Reforming the Right: A Brand New Image (Part II of V)
Let’s look at the possible outcomes of the current election cycle:
Conor Friedersdorf suggests that the best possible short term outcome for the revitalization of the GOP is an Obama presidency.
Overall I’d say the best case for conservatives is an Obama Presidency whose overambitious agenda provokes a GOP backlash in the 2010 midterms, causing a chastened Obama Administration to focus on bipartisan entitlement reforms that only a Democratic president could pass. As I think about it, what I’m saying is the best we can hope for is another Clinton Administration sans the affairs while the right regroups, casts aside the corrupt yes men who enabled the Bush Administration to do so many un-conservative things, and develops a coherent, appealing domestic agenda. My assumption is that such a process could not proceed with John McCain and Sarah Palin in the White House.
James Poulos disagrees:
The best-case scenario for conservatives this election season is a Presidential blowout and a gridlocked Congress. If McCain wins in a landslide (if! I said if!), the political and philosophical reappraisal of conservatism and the GOP that’s already underway will continue under conditions of relative calm. Even a major McCain win will not fool anyone that Bush’s main political legacy is anything beside sweeping and profound disappointment among Americans generally and conservatives in particular. A huge vote for McCain wouldn’t be a mandate for either him or the party; it would be an awkward plea for a national pause. For conservatives, the inevitable internecine conflict that will put a McCain presidency on pause will at least avoid the special kind of petty panic and bitterness that accompanies a narrow loss. And a big win would let McCain spring a one-term pledge on the country without looking like a guy without the support to attempt another four years.

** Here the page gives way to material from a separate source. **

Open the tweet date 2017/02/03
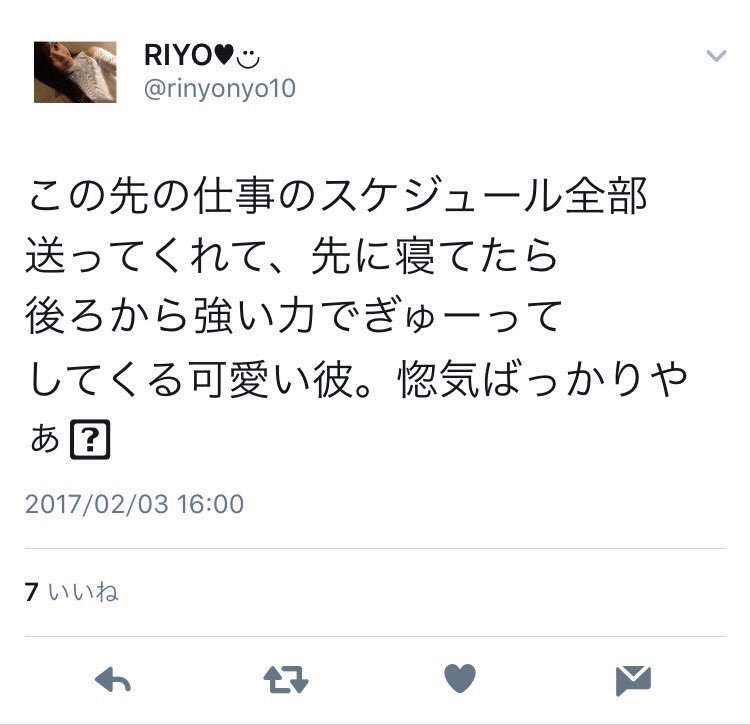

But he raises an interesting point:
Conservatives… really want to know how an Obama blowout and a seized-up Congress could also make for a best-case scenario. Simple: a narrow McCain win or loss will keep Republicans locked in a death struggle over the true meaning of conservatism and the identity of the party. So long as Congress doesn’t flip completely and utterly into Democratic hands, a landslide for Obama will do conservatives much more good than harm. Without an all-powerful Democratic House and Senate behind him—or, more likely, in front of him, pulling him along — a President Obama (even with an apparent mandate) would be high on inspiration and togetherness but low on power and ambition.
However, the current polling data trends suggest a Democratic power surge into both the House and the Senate. An Obama victory in the presidential campaign may well sweep more Democrats into office leaving Conservatives little opportunity to voice, let alone advance, any conservative ideas, let alone an agenda.